Five days in November

IMG_8621

Karma and I have had a falling out. I wouldn’t say things have been going swimmingly recently, but they’ve definitely been better than a dog paddle. I no longer roam through each day in a sleep-deprived fog and I’m able to eat the majority of my meals without feeling like crap. These are definite bonuses, especially when most days involve some kind of battle with a four-year-old reincarnation of Stalin.

This week had an agenda no sleep trainer or elimination diet could have saved. After all, the combination of no child care, -30º weather, and a temporarily absent husband is I believe what you will find in the parenting cookbook under recipe for disaster. Additional ingredients for extra zing include a teething toddler who’s also learning how to walk and a preschooler whose starting position for everything that doesn’t involve TV or chocolate is an ear-piercing NO.

In my naivety, I thought it would be manageable and, potentially, fun. Even the Cheerios tried to warm me. Perhaps an arrow pointing feverishly to the door would have been more effective message of impending doom.

Normally on days when the kids are home, the first mission of the day is to get the hell out of the house. But it’s November and it’s dead-of-winter, snot-freezing cold.

E was not-so-secretly pleased about our inability to venture out of doors. She has developed a strong sense of fashion that doesn’t include her one-piece snow suit. I understand where she’s coming from, but at the same time I don’t need my ear drums pierced every time I suggest a romp in the snow.

After one particularly impressive display that would make Gordon Ramsay look polite, I decided my sanity was worth the exorbitant cost of new snow pants. So we made a deal.

“What should we do if you (lose your shit) at the store?”

“Take away my show.”

Losing TV screws me more than it screws her, but it’s her currency so I had to go with it.

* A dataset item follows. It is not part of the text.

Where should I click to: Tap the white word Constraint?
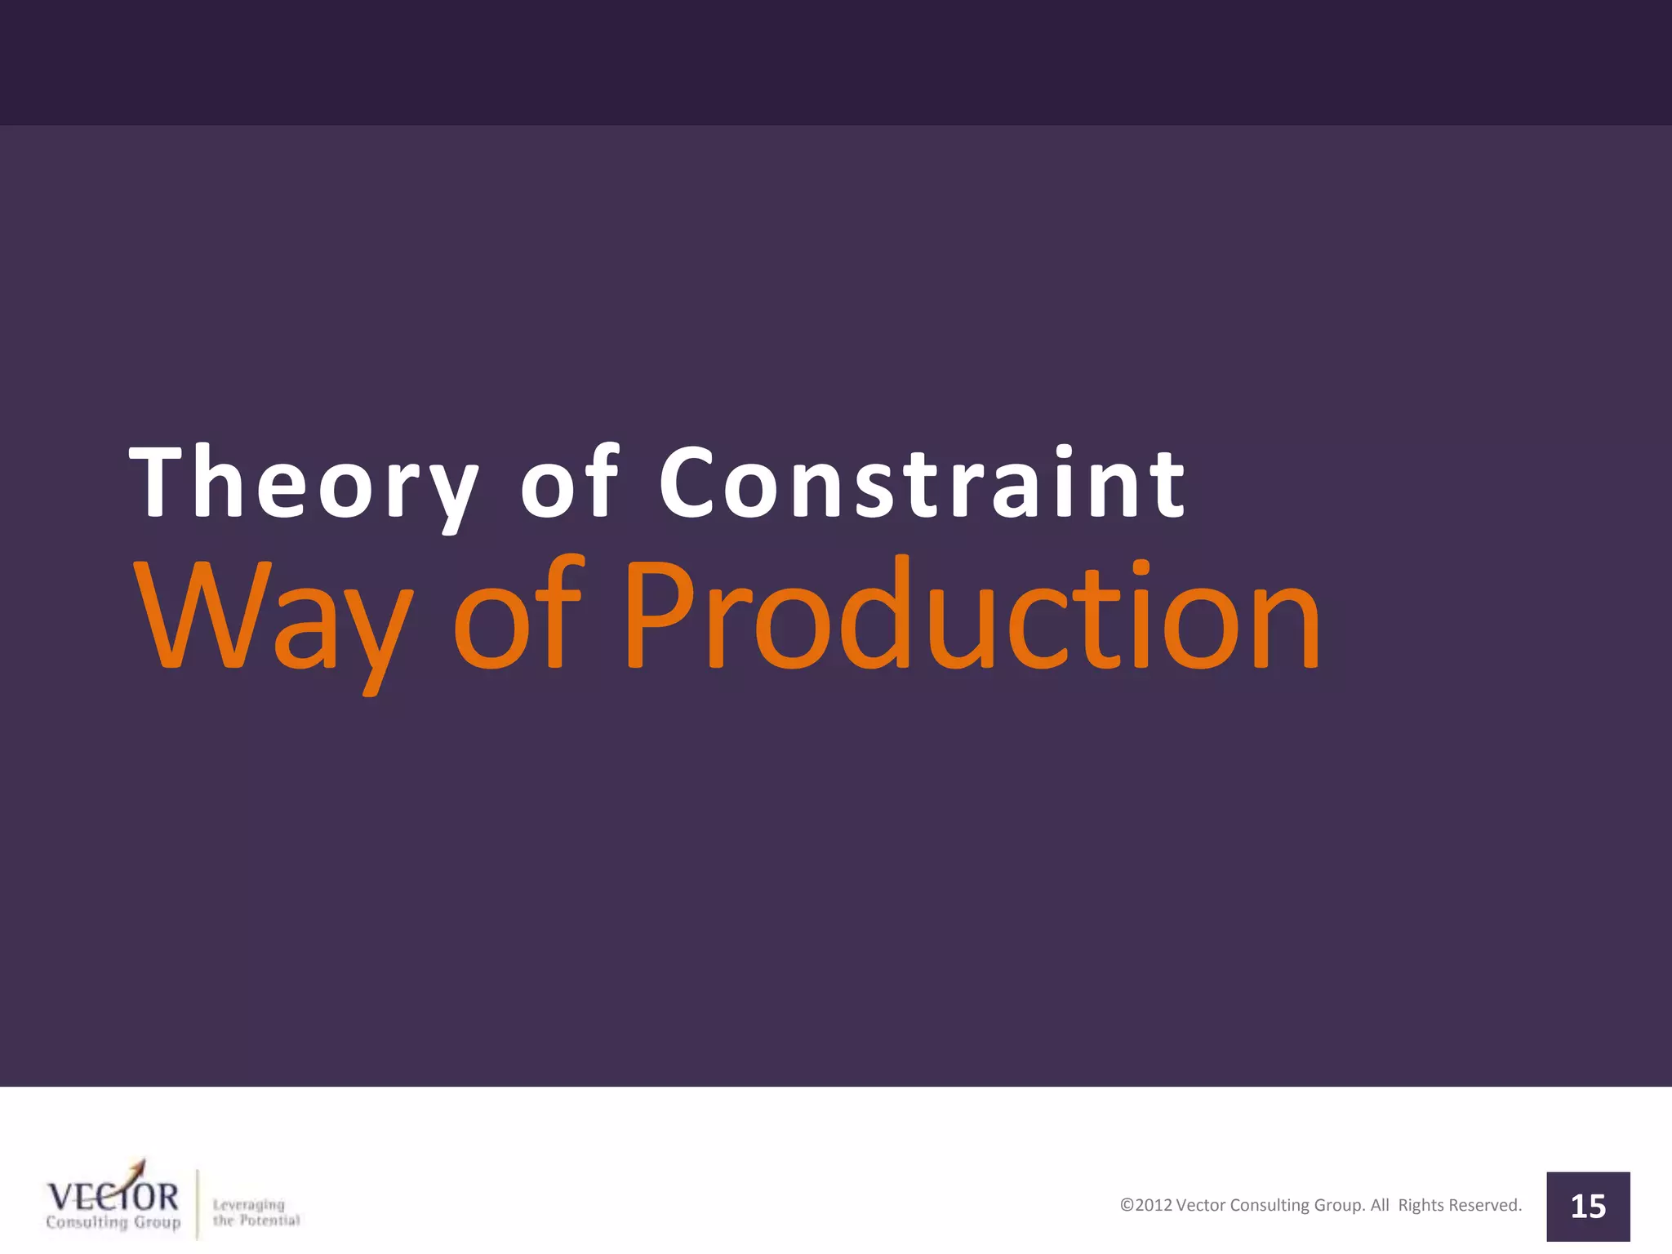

This is (one of the many times) where I feel like an asshole. I set her up to fail. It was late in the day, she was tired after a morning play date, and I was about to take her into a huge store to try on something bulky, hot, and complicated. Brilliant combo.

We left the store with no snow pants and, of course, no Dora on the horizon.

That evening, I realized the dishwasher had been sitting full of clean dishes for three days. I unloaded them onto the counter and crammed an Ikea’s worth of colourful plastic bowls into the machine. Then, I went to the basement to relocate the carpet in anticipation of the cleaning ladies’ arrival the next morning.

Mid-way through sorting toy trains and Frozen costumes, I heard an appliance yelling at me from the kitchen. It was the dishwasher. It quit.

At this point, I guess little man was feeling like he wasn’t pulling his weight in the catastrophe department. About ten minutes after the dishwasher buggered off, he woke up and started a night from hell. He screamed more than he slept and I cursed everything under the sun, including boy’s trips to Phoenix.

Day Five has arrived. Our entire collection of dishes is on the counter in various states of dirtiness, there’s a pork tenderloin in the fridge that’s been waiting to be cooked since Thursday (when I still had hope), and there is no TV again today, thanks to the g.d. snowsuit. I thought I had a decent post-nap peace offering in the form of a muffin and new puzzle, but the muffin went flying for not having enough chocolate chips and there was too much screaming to allow for a new toy.

This is when I start to wonder whether four-year-olds understand consequences.

Now that everyone is asleep (knock wood), I start my evening ritual of second guessing every parenting move I made during their waking hours. I google things like “why is my four-year-old so angry” and read articles that make it sound like I’m damaging both of their psyches. I text my friends for sympathy and pray the kids have good benefits when they’re older.

Luke’s resurfacing is sure to be met with gloriously happy children who will make the incessant texts he received over the past few days look like vacation-killing lies. He will be popular, loved, cuddled, and serenaded with giggles. I, on the other hand, will be the jerk who didn’t want to make waffles because it would have dirtied our last three dishes. At least now there’s someone else around to share the glory of dish pan hands.